La situation macroéconomique de l’océan Indien ajoute à cette impression de volatilité géostratégique importante. Les petits États de la région sont de plus en plus secoués par les vents contraires de la concurrence sino-indienne : Sri Lanka est désormais pris au milieu de la lutte entre New Delhi et Pékin pour l’accès maritime et l’exploration minière. L’année dernière, le Maldives a connu une campagne nationale pro-Chine « India Out » sur fond d’investissements indiens croissants – en soi une tentative de se protéger contre le milliard de dollars de dette due à la Chine. Dans ce contexte, il est impossible, comme l’a fait le gouvernement britannique, de parier sur l’allégeance à long terme, ou sur la capacité à conserver une autonomie politique, de petits pays comme Maurice.
Intérêts stratégiques et normes internationales
L’épisode des îles Chagos offre un aperçu du dilemme auquel sont de plus en plus confrontés les décideurs politiques des démocraties libérales aujourd’hui : comment agir au point critique des intérêts stratégiques et des normes et valeurs que les démocraties libérales promeuvent et cherchent à faire respecter.
Pour le gouvernement britannique, la tentative d’accord avec Maurice ne vise pas simplement à assurer l’avenir d’un actif stratégique mais, dans le sens mots » du ministre des Affaires étrangères David Lammy, « démontrant que ce que nous voulons dire, c’est ce que nous disons sur le droit international et notre désir de partenariats avec le Sud global ». Mettre un terme au différend, estime-t-il, « renforce nos arguments lorsqu’il s’agit de questions comme l’Ukraine ou la mer de Chine méridionale ».

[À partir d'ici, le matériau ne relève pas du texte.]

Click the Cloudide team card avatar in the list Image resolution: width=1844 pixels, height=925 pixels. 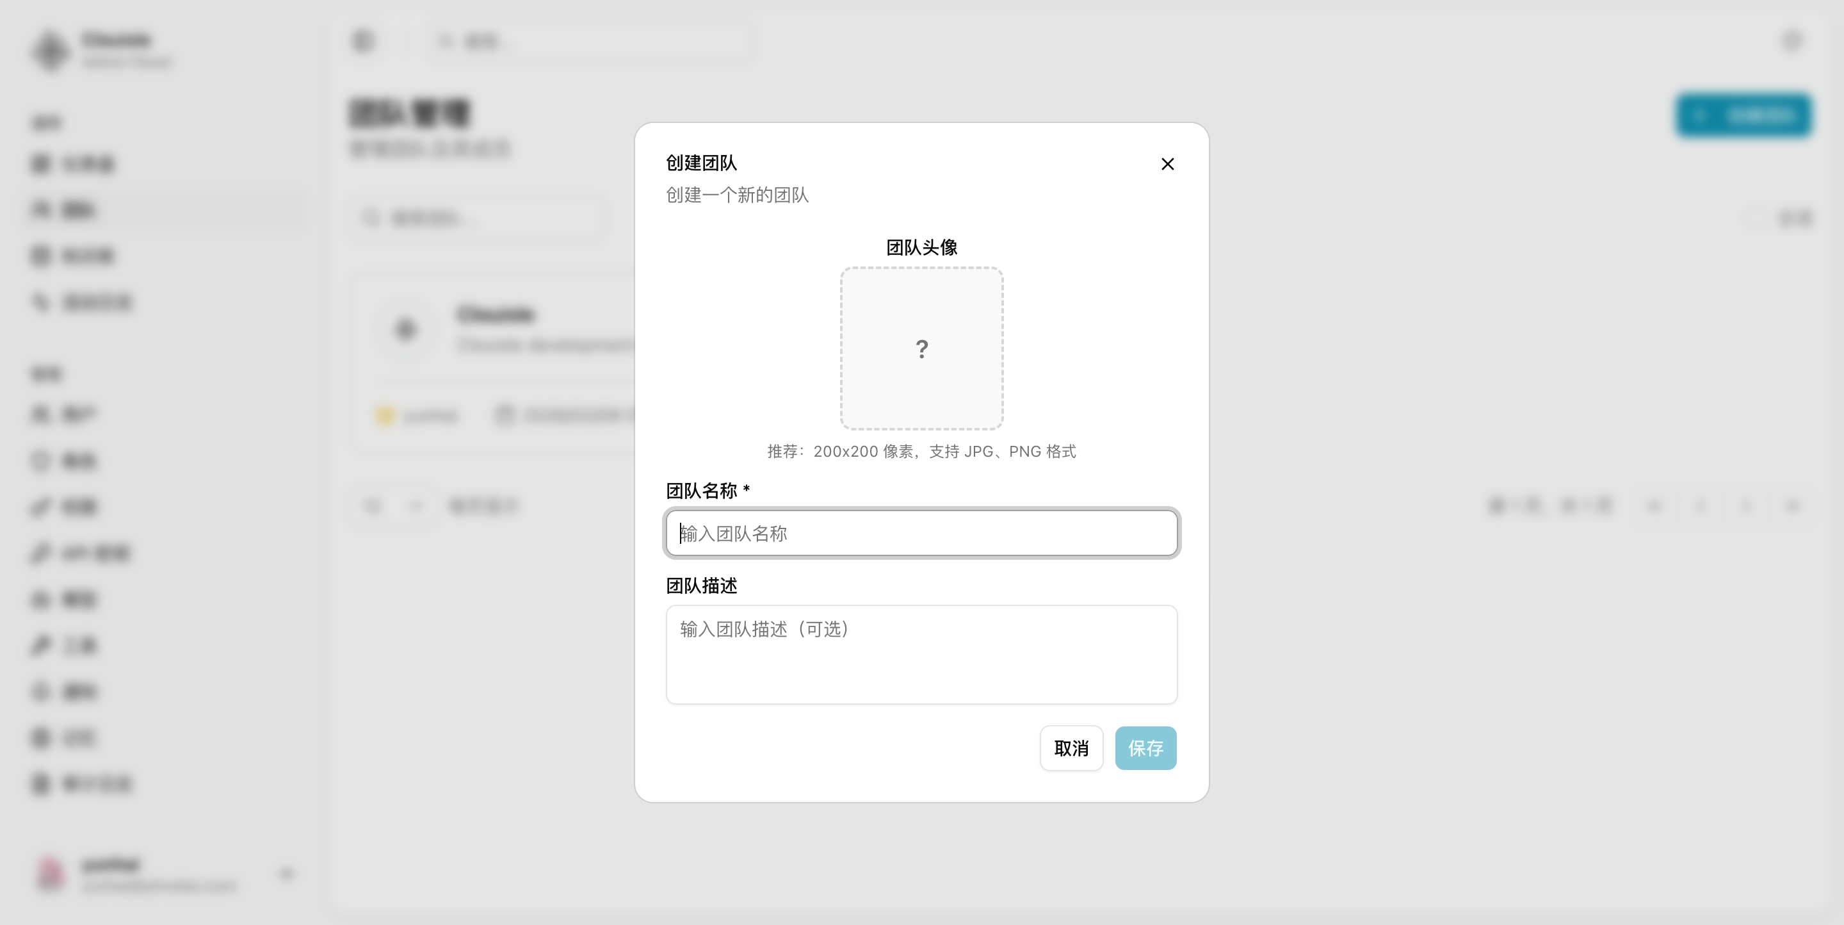[x=406, y=329]
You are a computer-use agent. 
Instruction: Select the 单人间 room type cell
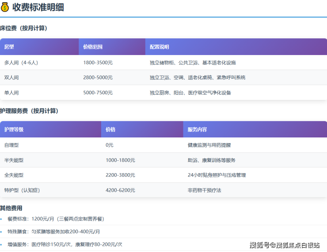(11, 93)
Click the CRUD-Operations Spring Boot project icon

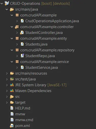pyautogui.click(x=7, y=3)
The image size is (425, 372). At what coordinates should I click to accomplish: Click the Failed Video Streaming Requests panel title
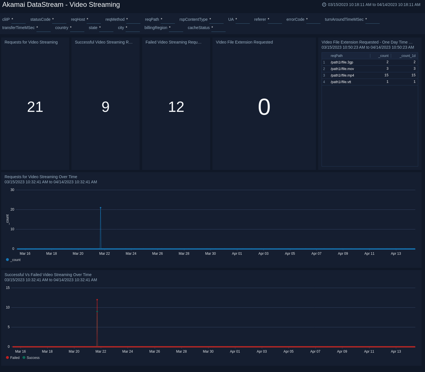click(x=173, y=42)
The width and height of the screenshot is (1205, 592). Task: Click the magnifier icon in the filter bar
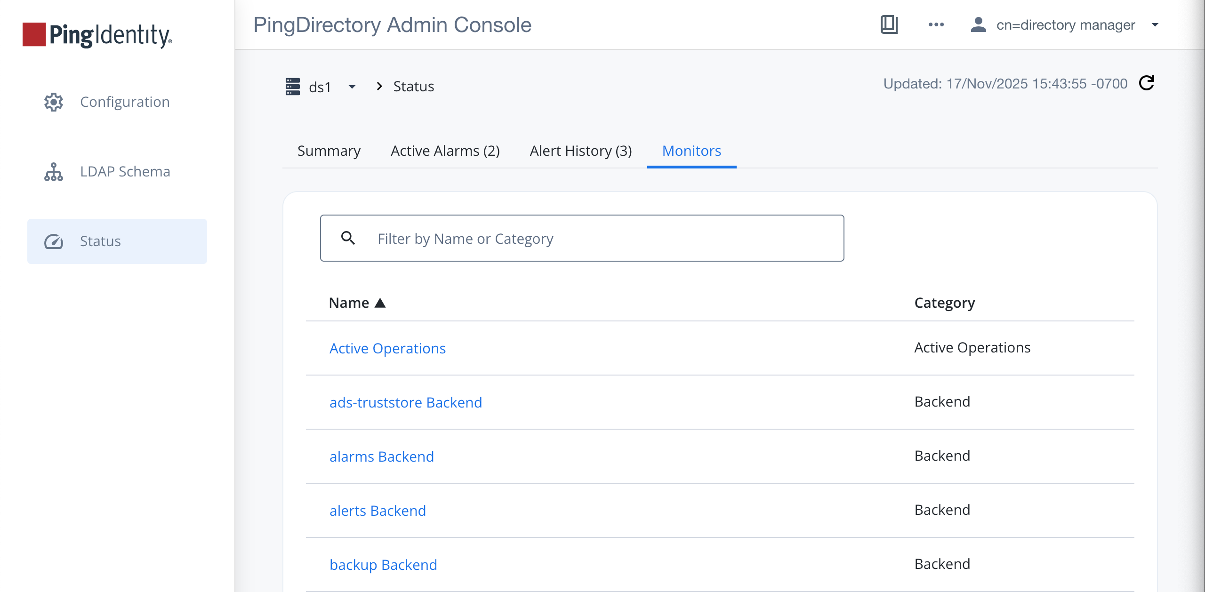coord(348,238)
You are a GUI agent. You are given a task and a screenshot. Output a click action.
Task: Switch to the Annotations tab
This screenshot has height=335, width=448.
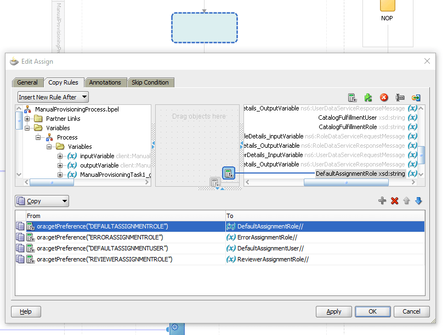105,82
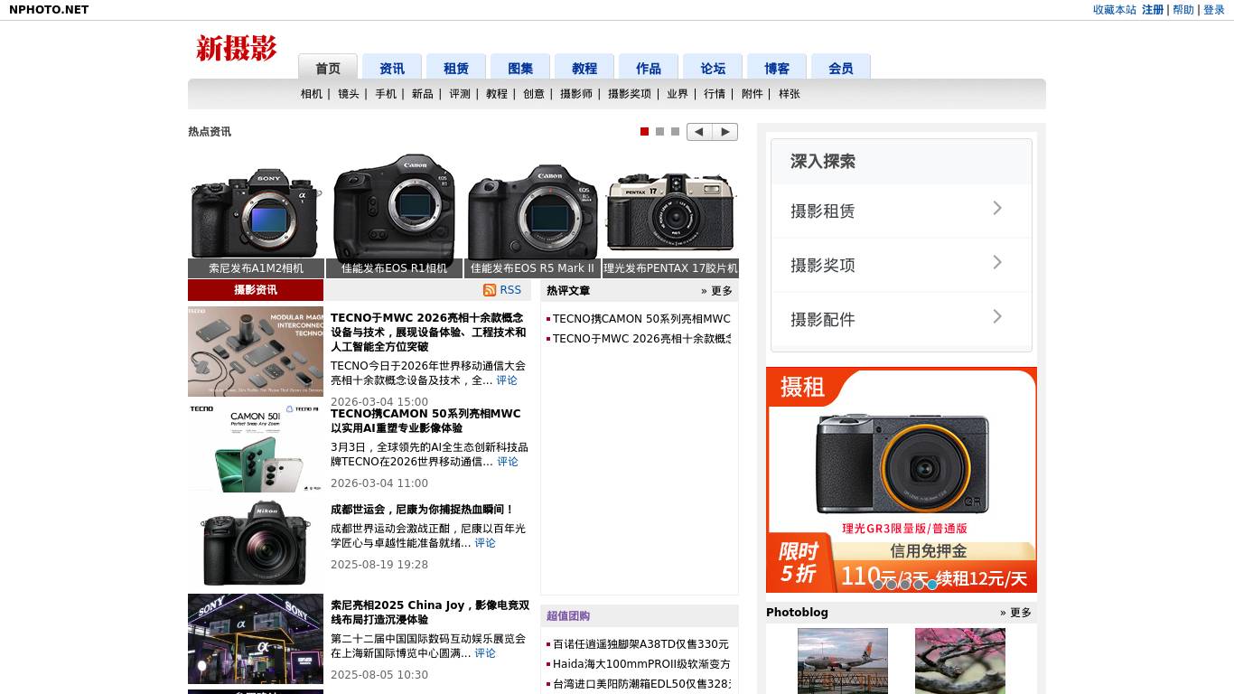
Task: Click the airplane Photoblog thumbnail
Action: pos(842,661)
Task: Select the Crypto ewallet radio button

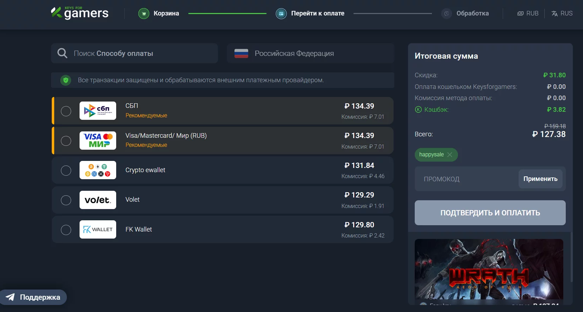Action: [66, 170]
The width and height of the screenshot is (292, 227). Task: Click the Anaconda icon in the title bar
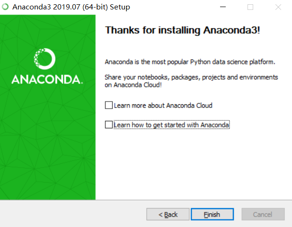tap(5, 7)
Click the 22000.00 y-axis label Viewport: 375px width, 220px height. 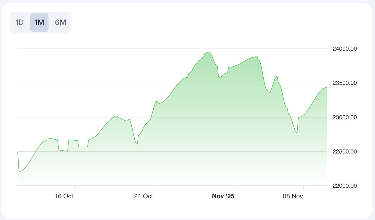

Le problème, et en fait la source du faux pas stratégique qui en a résulté, est que cette fausse équivalence ne sert ni les intérêts britanniques ni ne soutient les normes souhaitables. Dessiner un analogie entre la propriété légale du Royaume-Uni des îles Chagos (achetées à Maurice dans les années 1960) et la guerre de Vladimir Poutine en Ukraine et l’agression régionale de Xi Jinping engendre une équivoque morale et donne aux États non alignés un prétexte pour demander des concessions. Il est évidemment inconcevable que l’un quelconque des adversaires de la Grande-Bretagne cède à un avis juridique non contraignant sur une question de sécurité nationale – ni que son comportement change à la suite de telles actions de la Grande-Bretagne.
Au contraire, la mauvaise gestion par le Royaume-Uni de l’accord sur les îles Chagos suscite l’insécurité et la faiblesse. Il projette l’image d’un État incapable de gérer judicieusement les risques stratégiques et pouvant être récupéré par des appels moraux douteux. Et en cédant aux mauvaises applications des règles mondiales, cela ne les renforce pas mais affaiblit plutôt leur échafaudage juridique et moral.
Le gouvernement britannique a bien fait de mettre en place une voie de sortie de dernière minute. Les intérêts stratégiques du Royaume-Uni, des États-Unis et de leurs partenaires seront mieux servis si cette décision est prise.
Marcus Solarz Hendriks est chef de l’unité de sécurité nationale du groupe de réflexion britannique Policy Exchange. Il est le co-auteur du nouveau rapport de Policy Exchange, « Averting a Strategic Misstep: Why the Government Should Walk Out of its Draft Agreement to cession the Chagos Islands to Mauritius ». Il est titulaire d’une maîtrise et d’un baccalauréat de l’Université de Cambridge.